_DIRECTIONS:_ Copy each line of the data beneath in which the word "Switch" appears.

Stored records:
------------------------------------
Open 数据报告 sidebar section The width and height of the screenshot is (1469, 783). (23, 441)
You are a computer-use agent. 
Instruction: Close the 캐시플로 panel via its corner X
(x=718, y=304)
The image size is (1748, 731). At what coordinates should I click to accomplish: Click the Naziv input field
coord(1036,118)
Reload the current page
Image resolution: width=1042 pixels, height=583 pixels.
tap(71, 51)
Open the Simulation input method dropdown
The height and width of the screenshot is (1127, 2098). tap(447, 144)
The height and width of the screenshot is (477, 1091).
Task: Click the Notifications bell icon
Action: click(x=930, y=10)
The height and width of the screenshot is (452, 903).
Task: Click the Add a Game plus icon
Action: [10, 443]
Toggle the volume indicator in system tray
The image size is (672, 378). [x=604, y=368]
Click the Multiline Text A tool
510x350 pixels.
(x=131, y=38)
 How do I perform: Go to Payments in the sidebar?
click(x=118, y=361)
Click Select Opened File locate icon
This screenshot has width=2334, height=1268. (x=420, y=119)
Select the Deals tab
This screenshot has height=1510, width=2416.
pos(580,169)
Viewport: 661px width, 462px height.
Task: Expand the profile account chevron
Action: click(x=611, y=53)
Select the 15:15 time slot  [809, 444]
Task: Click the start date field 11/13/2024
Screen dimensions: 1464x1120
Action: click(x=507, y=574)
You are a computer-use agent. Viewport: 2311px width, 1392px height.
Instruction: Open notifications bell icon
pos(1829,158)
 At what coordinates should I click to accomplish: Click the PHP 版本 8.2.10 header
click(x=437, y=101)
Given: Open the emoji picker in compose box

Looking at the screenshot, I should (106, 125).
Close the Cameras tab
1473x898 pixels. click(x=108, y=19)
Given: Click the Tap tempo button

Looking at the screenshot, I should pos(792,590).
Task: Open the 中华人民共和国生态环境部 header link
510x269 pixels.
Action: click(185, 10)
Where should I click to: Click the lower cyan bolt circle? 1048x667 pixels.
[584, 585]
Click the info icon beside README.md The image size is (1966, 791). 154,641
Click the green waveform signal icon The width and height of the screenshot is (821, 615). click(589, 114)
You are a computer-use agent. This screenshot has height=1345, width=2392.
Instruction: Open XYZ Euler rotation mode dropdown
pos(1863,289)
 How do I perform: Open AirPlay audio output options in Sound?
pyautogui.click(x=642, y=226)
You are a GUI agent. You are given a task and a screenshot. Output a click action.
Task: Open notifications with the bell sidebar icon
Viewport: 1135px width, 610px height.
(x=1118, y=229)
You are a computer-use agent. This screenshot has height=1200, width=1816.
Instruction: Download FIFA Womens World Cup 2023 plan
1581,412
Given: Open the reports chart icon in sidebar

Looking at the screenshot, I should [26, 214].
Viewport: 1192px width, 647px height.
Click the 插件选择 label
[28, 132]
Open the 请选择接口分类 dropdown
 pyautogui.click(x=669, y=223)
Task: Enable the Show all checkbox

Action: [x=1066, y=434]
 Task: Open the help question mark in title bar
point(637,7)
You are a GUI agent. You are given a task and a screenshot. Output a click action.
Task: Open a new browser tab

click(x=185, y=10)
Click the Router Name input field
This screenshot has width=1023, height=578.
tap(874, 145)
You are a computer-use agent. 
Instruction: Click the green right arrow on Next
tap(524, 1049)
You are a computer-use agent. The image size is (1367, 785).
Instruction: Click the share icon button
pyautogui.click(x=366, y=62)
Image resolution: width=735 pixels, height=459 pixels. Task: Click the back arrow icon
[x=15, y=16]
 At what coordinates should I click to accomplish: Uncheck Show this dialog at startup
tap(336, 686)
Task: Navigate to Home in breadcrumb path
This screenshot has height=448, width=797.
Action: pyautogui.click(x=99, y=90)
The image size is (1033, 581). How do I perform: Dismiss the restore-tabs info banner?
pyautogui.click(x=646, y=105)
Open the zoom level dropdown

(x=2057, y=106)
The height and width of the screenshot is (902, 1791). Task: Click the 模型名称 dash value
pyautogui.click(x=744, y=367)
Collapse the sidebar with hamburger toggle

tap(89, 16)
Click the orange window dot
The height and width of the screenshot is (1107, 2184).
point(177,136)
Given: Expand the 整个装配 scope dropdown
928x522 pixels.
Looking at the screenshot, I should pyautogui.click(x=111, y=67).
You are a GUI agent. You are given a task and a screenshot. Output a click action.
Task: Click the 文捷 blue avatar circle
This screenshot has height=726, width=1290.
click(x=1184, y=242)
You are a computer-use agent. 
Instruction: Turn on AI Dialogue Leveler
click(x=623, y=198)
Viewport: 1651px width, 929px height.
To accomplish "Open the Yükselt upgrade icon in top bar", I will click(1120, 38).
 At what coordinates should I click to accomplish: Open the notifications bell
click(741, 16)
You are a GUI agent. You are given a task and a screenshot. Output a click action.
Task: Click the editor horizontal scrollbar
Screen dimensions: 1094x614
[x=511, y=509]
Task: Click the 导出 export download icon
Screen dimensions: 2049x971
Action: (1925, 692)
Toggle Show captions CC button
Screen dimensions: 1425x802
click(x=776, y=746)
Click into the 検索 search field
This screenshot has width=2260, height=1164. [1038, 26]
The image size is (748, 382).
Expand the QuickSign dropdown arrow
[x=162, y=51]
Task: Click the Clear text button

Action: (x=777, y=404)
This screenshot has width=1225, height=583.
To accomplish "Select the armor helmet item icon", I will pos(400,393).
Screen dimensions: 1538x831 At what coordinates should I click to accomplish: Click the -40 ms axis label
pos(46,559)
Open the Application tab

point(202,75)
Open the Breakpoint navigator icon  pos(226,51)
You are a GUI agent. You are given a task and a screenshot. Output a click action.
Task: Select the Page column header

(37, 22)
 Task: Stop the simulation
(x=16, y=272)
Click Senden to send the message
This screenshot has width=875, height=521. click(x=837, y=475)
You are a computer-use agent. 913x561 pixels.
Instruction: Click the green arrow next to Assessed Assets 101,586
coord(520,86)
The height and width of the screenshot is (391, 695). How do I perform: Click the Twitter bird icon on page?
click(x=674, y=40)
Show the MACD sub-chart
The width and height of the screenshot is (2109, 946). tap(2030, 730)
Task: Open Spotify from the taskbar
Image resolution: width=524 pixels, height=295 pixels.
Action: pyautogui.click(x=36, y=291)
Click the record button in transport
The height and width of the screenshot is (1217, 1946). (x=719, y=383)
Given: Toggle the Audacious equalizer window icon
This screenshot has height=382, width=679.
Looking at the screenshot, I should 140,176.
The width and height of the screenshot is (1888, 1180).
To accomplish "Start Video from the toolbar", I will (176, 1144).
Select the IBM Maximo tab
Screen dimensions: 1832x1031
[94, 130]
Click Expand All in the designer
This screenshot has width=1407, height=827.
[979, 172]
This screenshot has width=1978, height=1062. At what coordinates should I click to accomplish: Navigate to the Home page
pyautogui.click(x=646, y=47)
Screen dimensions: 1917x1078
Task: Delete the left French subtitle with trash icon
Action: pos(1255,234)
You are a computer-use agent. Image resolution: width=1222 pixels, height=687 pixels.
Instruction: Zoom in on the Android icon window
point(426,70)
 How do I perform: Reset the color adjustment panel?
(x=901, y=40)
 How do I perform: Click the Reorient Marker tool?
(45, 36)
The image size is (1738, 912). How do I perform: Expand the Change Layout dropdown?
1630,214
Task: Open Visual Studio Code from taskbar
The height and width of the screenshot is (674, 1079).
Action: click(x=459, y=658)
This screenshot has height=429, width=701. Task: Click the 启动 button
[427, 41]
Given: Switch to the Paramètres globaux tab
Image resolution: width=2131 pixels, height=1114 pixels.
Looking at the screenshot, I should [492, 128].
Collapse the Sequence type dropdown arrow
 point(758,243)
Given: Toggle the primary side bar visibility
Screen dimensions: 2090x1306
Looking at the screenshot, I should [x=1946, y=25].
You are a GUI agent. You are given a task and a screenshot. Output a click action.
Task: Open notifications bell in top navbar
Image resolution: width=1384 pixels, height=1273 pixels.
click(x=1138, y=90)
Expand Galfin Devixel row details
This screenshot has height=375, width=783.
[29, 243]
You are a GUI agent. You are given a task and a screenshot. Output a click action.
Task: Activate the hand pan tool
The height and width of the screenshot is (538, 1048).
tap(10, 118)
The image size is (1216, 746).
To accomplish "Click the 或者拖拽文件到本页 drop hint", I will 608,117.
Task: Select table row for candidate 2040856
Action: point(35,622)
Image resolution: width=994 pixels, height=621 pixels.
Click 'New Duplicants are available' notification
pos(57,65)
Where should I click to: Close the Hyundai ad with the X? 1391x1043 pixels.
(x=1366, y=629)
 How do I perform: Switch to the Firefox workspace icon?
------------------------------------
_WRITTEN REPLY:_
Given: Switch to the Paramètres globaux tab
 How do I perform: Switch to the Firefox workspace icon?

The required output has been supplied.